Provided records section start

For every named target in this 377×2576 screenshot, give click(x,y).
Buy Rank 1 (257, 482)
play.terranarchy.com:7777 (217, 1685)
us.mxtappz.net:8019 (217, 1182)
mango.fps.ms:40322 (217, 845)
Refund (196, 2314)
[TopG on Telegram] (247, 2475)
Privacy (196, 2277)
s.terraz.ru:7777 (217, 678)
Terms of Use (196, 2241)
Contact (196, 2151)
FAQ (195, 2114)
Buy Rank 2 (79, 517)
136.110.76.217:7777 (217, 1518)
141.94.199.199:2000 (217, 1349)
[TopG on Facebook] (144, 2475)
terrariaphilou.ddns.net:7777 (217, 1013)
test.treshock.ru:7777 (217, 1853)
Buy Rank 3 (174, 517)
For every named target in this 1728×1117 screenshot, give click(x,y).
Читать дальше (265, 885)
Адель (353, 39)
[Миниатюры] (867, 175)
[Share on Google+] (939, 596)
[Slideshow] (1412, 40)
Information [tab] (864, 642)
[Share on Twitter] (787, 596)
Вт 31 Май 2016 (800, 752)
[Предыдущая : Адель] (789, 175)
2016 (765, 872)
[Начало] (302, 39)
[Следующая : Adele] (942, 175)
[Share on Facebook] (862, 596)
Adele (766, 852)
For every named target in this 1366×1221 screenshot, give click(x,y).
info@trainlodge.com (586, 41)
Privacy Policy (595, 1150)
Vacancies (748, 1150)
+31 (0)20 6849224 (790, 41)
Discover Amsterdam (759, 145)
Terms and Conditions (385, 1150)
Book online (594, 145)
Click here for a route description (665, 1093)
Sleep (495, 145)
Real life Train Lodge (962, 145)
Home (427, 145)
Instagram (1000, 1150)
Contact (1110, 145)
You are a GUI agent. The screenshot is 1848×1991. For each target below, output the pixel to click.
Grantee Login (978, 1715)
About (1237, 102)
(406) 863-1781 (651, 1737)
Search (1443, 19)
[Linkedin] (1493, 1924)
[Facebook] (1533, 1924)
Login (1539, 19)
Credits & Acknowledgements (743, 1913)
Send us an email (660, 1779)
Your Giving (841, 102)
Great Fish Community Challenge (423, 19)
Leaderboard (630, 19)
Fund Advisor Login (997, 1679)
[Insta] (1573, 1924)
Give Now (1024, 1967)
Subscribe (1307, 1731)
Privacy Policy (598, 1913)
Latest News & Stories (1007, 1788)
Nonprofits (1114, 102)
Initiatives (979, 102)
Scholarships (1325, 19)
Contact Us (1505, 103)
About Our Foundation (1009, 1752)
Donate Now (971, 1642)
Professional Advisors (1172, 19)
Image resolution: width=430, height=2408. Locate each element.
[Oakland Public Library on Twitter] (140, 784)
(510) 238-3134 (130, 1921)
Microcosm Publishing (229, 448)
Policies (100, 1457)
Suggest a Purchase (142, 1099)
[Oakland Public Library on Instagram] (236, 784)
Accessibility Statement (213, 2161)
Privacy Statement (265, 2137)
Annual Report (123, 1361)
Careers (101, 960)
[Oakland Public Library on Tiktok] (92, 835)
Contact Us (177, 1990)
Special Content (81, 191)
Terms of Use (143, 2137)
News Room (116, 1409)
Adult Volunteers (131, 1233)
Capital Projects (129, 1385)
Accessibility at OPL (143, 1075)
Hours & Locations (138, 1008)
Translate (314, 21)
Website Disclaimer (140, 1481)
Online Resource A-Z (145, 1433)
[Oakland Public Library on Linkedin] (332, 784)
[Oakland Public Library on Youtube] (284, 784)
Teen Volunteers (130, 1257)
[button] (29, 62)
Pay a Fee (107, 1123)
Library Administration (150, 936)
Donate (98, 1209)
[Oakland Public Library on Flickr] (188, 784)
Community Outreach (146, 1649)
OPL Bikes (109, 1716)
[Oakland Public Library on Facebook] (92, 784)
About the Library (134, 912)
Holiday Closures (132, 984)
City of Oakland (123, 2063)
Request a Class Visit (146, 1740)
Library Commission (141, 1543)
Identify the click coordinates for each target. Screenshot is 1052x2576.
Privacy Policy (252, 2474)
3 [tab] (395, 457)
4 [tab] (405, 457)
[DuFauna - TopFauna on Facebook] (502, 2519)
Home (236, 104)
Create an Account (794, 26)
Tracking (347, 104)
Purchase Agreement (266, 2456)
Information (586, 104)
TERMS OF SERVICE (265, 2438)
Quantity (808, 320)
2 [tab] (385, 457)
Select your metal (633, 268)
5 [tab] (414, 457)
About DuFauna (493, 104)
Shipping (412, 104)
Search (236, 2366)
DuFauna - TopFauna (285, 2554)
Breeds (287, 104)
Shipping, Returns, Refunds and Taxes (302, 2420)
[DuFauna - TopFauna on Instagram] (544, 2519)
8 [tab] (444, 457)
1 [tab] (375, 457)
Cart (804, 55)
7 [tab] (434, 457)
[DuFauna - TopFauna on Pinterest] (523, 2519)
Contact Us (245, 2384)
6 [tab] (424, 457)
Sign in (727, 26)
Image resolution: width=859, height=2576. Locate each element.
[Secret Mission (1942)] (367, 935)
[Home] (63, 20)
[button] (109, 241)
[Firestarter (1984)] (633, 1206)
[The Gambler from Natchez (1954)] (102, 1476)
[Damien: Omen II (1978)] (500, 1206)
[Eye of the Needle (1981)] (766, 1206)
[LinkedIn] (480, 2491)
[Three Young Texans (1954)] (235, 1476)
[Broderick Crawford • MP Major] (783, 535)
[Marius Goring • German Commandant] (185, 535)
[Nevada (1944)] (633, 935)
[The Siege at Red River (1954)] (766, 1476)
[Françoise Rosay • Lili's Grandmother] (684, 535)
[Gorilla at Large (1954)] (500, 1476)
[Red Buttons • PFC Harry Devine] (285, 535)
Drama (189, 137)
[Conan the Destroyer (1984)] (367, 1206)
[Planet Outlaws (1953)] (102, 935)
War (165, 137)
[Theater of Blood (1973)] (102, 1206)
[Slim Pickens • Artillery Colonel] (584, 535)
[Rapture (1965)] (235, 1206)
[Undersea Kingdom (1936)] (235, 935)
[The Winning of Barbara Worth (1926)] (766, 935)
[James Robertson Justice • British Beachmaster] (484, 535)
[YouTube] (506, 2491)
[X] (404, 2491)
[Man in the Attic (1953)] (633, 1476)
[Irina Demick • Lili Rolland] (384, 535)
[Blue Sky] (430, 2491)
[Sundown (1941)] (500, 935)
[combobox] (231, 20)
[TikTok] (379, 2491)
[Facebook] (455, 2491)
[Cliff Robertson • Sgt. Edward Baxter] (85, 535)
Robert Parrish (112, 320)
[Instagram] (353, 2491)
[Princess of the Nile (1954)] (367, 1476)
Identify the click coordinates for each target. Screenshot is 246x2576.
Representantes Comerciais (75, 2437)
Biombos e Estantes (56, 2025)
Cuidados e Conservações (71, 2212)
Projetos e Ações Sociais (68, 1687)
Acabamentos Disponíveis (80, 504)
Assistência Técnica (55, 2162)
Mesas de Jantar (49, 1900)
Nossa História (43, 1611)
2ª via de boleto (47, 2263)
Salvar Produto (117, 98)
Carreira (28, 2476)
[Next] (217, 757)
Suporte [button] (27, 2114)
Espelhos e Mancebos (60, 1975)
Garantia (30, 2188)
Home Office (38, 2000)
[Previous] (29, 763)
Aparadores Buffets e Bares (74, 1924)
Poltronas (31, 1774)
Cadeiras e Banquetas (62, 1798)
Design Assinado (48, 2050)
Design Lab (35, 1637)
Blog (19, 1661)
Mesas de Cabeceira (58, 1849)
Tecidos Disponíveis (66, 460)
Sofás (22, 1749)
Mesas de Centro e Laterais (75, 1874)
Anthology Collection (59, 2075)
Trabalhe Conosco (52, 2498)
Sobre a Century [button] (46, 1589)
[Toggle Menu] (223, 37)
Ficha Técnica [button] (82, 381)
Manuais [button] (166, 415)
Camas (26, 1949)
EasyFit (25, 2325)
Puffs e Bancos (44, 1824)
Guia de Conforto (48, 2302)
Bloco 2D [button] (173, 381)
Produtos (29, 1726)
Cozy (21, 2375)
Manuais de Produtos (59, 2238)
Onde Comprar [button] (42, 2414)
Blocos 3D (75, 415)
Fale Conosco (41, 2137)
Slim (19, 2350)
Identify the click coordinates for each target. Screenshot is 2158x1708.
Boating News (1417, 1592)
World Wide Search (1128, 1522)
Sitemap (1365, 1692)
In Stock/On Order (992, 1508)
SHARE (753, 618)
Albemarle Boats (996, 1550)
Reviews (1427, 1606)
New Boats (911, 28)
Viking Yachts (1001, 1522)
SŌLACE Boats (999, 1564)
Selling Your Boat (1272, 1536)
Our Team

Provided records section end

- [About this task]
Stop after the line containing "Privacy (196, 2277)": print exactly the lines from the start of the entries above up to it, that line included.

- [Reply to the task]
For every named target in this 377×2576 screenshot, give click(x,y).
Buy Rank 1 (257, 482)
play.terranarchy.com:7777 (217, 1685)
us.mxtappz.net:8019 (217, 1182)
mango.fps.ms:40322 (217, 845)
Refund (196, 2314)
[TopG on Telegram] (247, 2475)
Privacy (196, 2277)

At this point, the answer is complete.